## Exercise requirements
Would you write out, exactly as they stand, all lines from the one containing "ナスＤやらせの噂の真相｜年収や出身大学も紹介 (473, 172)" through the end of the listing below, and only those?
BEGIN Data for this task
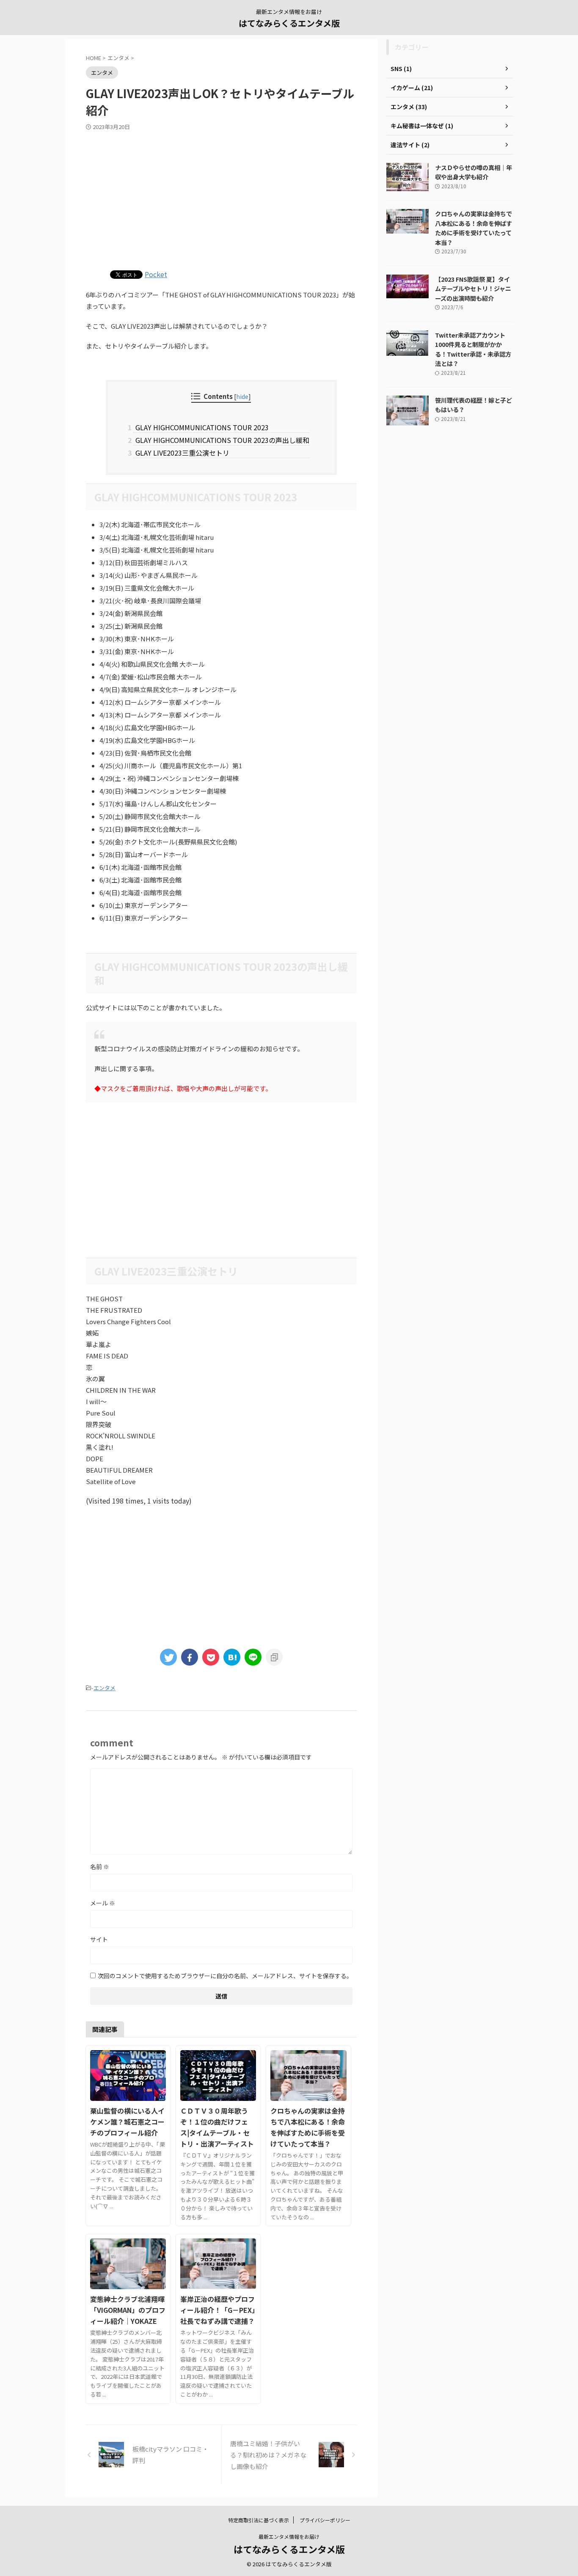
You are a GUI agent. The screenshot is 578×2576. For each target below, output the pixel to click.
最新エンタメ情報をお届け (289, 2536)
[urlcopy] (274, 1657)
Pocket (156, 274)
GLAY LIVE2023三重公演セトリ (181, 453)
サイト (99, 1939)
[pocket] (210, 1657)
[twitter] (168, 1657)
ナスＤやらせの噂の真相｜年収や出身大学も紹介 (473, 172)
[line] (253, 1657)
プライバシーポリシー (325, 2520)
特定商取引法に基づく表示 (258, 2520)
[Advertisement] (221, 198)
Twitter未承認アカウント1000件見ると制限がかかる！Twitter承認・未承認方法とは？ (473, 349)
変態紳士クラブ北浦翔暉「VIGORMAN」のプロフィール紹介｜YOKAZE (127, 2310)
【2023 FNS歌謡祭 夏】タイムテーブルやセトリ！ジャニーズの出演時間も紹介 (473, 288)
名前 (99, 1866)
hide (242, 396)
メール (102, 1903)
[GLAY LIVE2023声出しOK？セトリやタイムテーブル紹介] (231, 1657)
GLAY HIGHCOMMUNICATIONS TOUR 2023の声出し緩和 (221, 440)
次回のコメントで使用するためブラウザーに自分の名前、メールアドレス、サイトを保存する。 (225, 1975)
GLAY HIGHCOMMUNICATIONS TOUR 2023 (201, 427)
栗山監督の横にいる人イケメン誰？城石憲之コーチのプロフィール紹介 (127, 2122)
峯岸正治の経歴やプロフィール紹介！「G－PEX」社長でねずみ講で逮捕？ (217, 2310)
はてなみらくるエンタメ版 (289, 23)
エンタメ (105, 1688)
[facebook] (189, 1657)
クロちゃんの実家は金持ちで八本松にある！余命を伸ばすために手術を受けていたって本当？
END Data for this task
## Reply
ナスＤやらせの噂の真相｜年収や出身大学も紹介 (473, 172)
[line] (253, 1657)
プライバシーポリシー (325, 2520)
特定商取引法に基づく表示 (258, 2520)
[Advertisement] (221, 198)
Twitter未承認アカウント1000件見ると制限がかかる！Twitter承認・未承認方法とは？ (473, 349)
変態紳士クラブ北浦翔暉「VIGORMAN」のプロフィール紹介｜YOKAZE (127, 2310)
【2023 FNS歌謡祭 夏】タイムテーブルやセトリ！ジャニーズの出演時間も紹介 (473, 288)
名前 (99, 1866)
hide (242, 396)
メール (102, 1903)
[GLAY LIVE2023声出しOK？セトリやタイムテーブル紹介] (231, 1657)
GLAY HIGHCOMMUNICATIONS TOUR 2023の声出し緩和 (221, 440)
次回のコメントで使用するためブラウザーに自分の名前、メールアドレス、サイトを保存する。 (225, 1975)
GLAY HIGHCOMMUNICATIONS TOUR 2023 (201, 427)
栗山監督の横にいる人イケメン誰？城石憲之コーチのプロフィール紹介 (127, 2122)
峯岸正治の経歴やプロフィール紹介！「G－PEX」社長でねずみ講で逮捕？ (217, 2310)
はてなみらくるエンタメ版 (289, 23)
エンタメ (105, 1688)
[facebook] (189, 1657)
クロちゃんの実家は金持ちで八本松にある！余命を伸ばすために手術を受けていたって本当？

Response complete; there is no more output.